• _ACTIVITY_:
All lines from the one that has "791x453 pixels." onward to the end of the records below are to be returned exactly; pictures are to be skipped.
BEGIN RECORDS SUPPLIED
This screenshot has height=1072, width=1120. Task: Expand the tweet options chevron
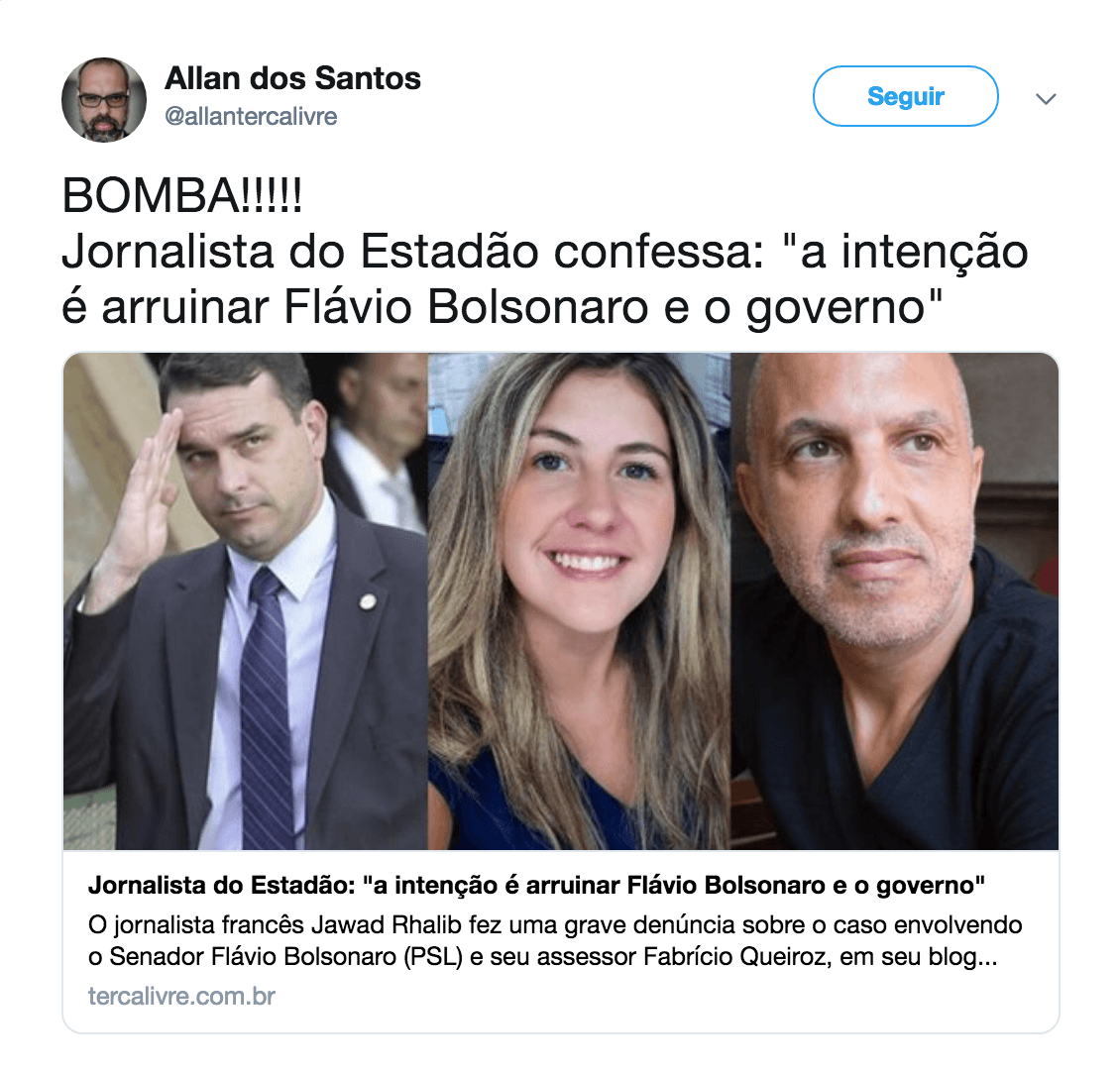tap(1046, 98)
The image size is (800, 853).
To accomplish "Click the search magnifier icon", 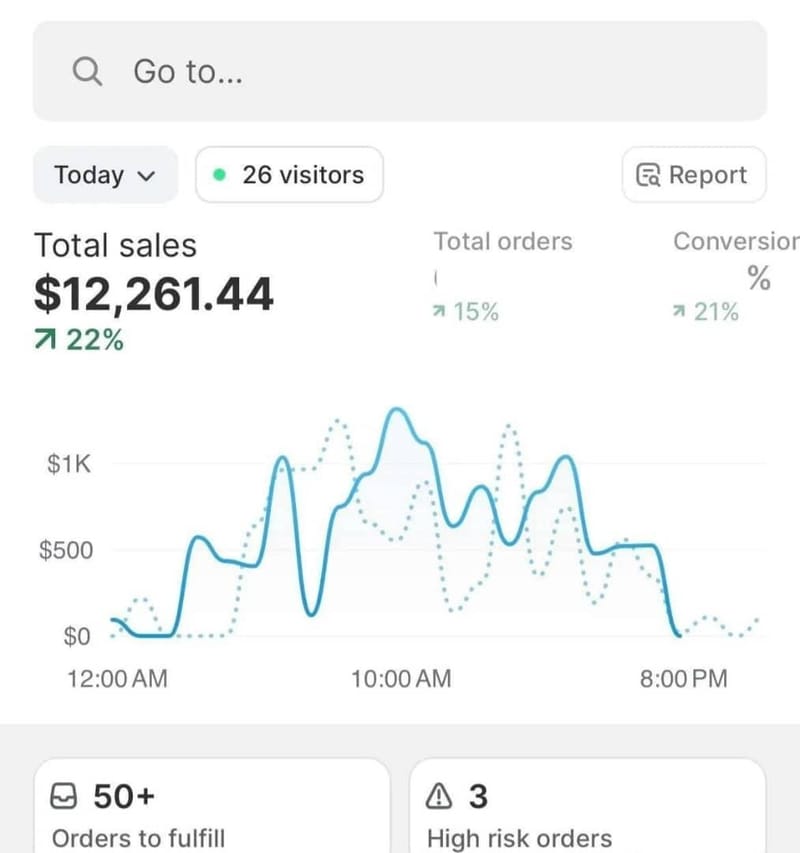I will coord(87,72).
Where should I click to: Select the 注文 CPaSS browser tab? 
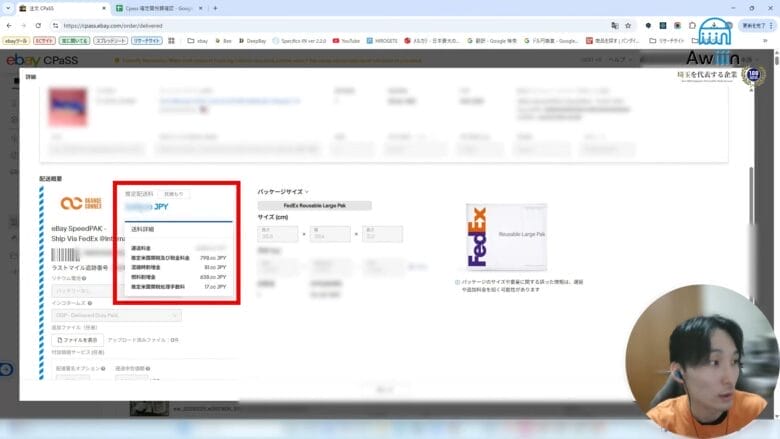pos(55,8)
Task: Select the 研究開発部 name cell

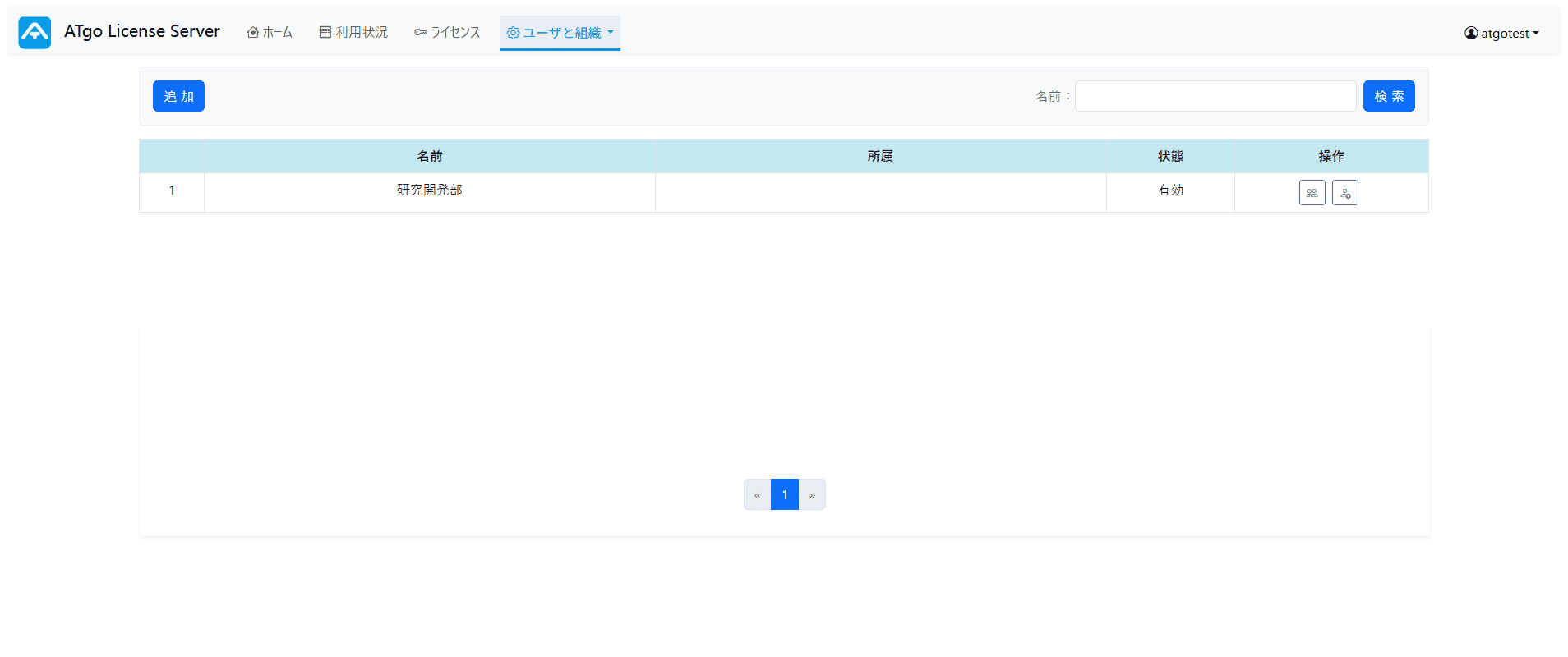Action: (x=429, y=191)
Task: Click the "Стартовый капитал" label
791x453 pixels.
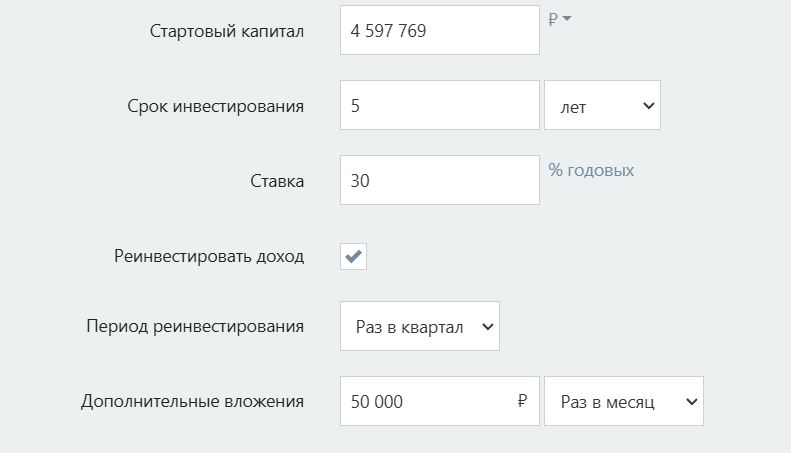Action: (227, 31)
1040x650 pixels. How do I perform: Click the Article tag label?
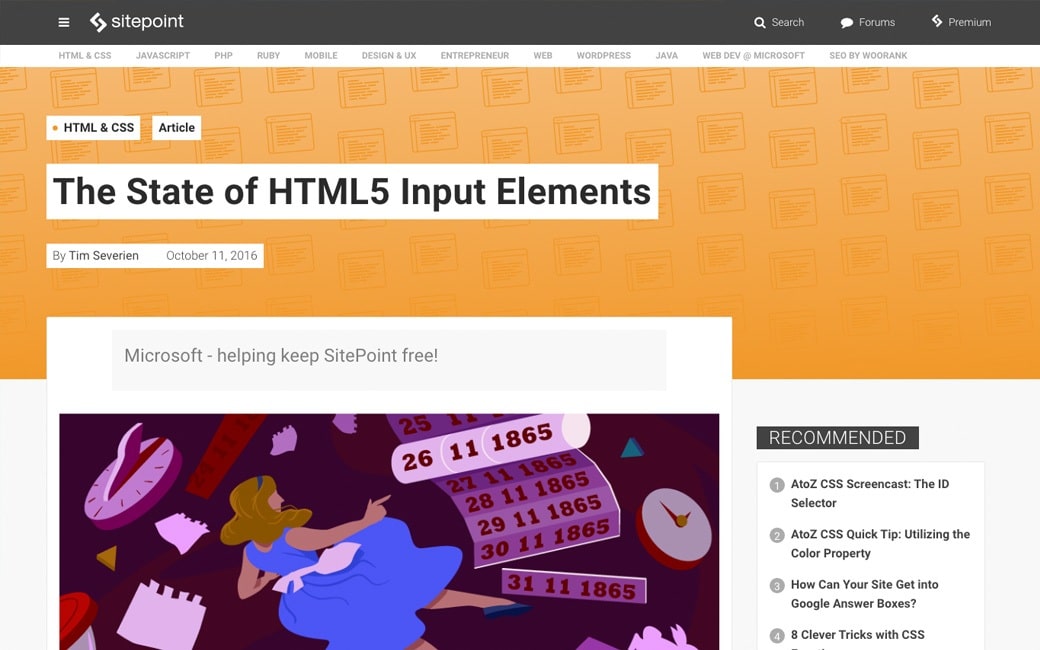coord(177,128)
END RECORDS SUPPLIED
• _FINISHED EXERCISE_:
791x453 pixels.
Action: (227, 31)
1040x650 pixels. How do I perform: Click the Article tag label?
coord(177,128)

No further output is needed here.